Winnipeg Blue Bombers

The Blue Bombers finished third in the West Division with a regular season record of 11–7. The Bombers had a tumultuous season, compiling an 8–2 record over the first half of the season before going 3–5 over their remaining eight games. [20] In Week 20 of the season, Bombers running back Andrew Harris broke the record for most career rushing yards by a Canadian in the CFL, surpassing Hall of Famer Norm Kwong. [21] The Bombers were led into the playoffs by quarterback Zach Collaros, who played his first game for the team in the second last week of the season following injuries to Matt Nichols and Chris Streveler. [22]

In the first round of the playoffs, the Bombers travelled to Calgary to play the second-place Calgary Stampeders. The Bombers defeated the Stampeders 35–14 after a strong second half in which they scored 27 points and held the home team scoreless. [23] The following Sunday, November 17, the Bombers played the Western Final against the local rivals Saskatchewan Roughriders at Mosaic Stadium in Regina. The Bombers defeated the Riders 20–13 to win the Western Division for the first time since 1984. [24] The Bombers had previously made seven Grey Cup appearances as an Eastern team from 1987 to 2013, winning in 1988 and 1990.

Hamilton Tiger-Cats

The Tiger-Cats ended the regular season with a league-best 15–3 record, setting a franchise record for wins in a season and placing first in the East Division. [25] The Tiger-Cats finished the regular season undefeated at home, for the first time in their history, with a record of 9–0 at Tim Hortons Field. [26] The Tiger-Cats ended the season on a six-game winning streak, the first time they had done so since 1972. [25] For most of the year, the team was led by rookie quarterback Dane Evans after starter Jeremiah Masoli suffered a season-ending leg injury in the seventh game of the season.

As the first place team in the East Division, the Tiger-Cats received a bye in the first round of the playoffs and hosted the Eastern Final on November 17 against the crossover Edmonton Eskimos.

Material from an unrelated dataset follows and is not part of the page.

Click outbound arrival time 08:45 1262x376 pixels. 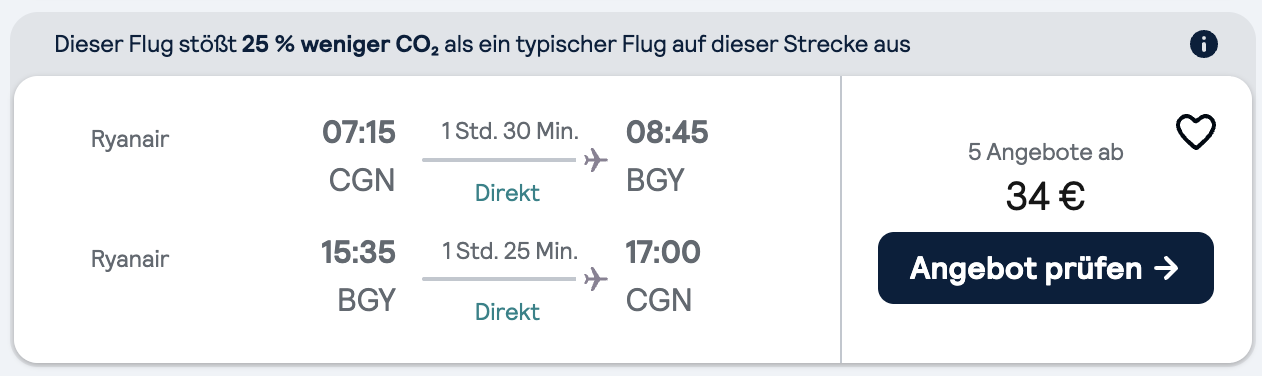click(x=667, y=132)
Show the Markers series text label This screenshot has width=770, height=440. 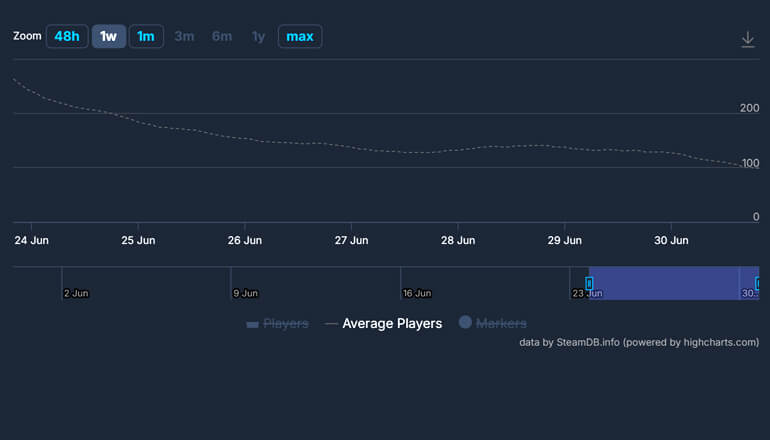tap(501, 324)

The Tiger-Cats won the game 36–16 to become the Eastern Division champions for the first time since 2014. [27]


Winnipeg and Hamilton met twice during the 2019 regular season, with the Tiger-Cats winning both games. The first game took place in Hamilton in Week 7, where the Tiger-Cats won 23–15 despite losing starting quarterback Jeremiah Masoli to injury in the first quarter. [28] The two teams did not meet again until Week 16 in Winnipeg, where the Tiger-Cats won 33–13, breaking a six-game unbeaten streak for the Bombers at IG Field. [29]

These two teams had not met in the Grey Cup since 1984, and this was only the second time since 1965. Of the eight previous Grey Cup meetings, seven came in a thirteen-season span between 1953 and 1965 and the Blue Bombers won five of those eight games. [19] Since their previous Grey Cup matchup, the two teams have met seven times in the East Division playoffs, during Winnipeg's three separate periods as an Eastern team. The Blue Bombers won six of those seven playoff games.

The combined Grey Cup drought of 49 seasons of play between the two teams is the longest in modern CFL and Grey Cup history. [lower-alpha 1]


As the West Division representative in a Grey Cup held in a West Division city, the Blue Bombers were the designated home team for the game. [30] [31] [32] However, the club elected to wear their road uniforms rather than their home versions after upsetting both the Calgary Stampeders and Saskatchewan Roughriders on the road. [30] [33] The Tiger-Cats then chose to wear their black jerseys with black pants; a combination that was worn three times during the regular season. Both teams wore the same uniforms during the entirety of their post-season runs (Winnipeg for three games and Hamilton for two).

Game summary

Andrew Harris had 170 yards from scrimmage and two touchdowns in the game. Winnipeg Blue Bombers Preseason June 13 vs OTT (27666208911) (cropped).jpg
Andrew Harris had 170 yards from scrimmage and two touchdowns in the game.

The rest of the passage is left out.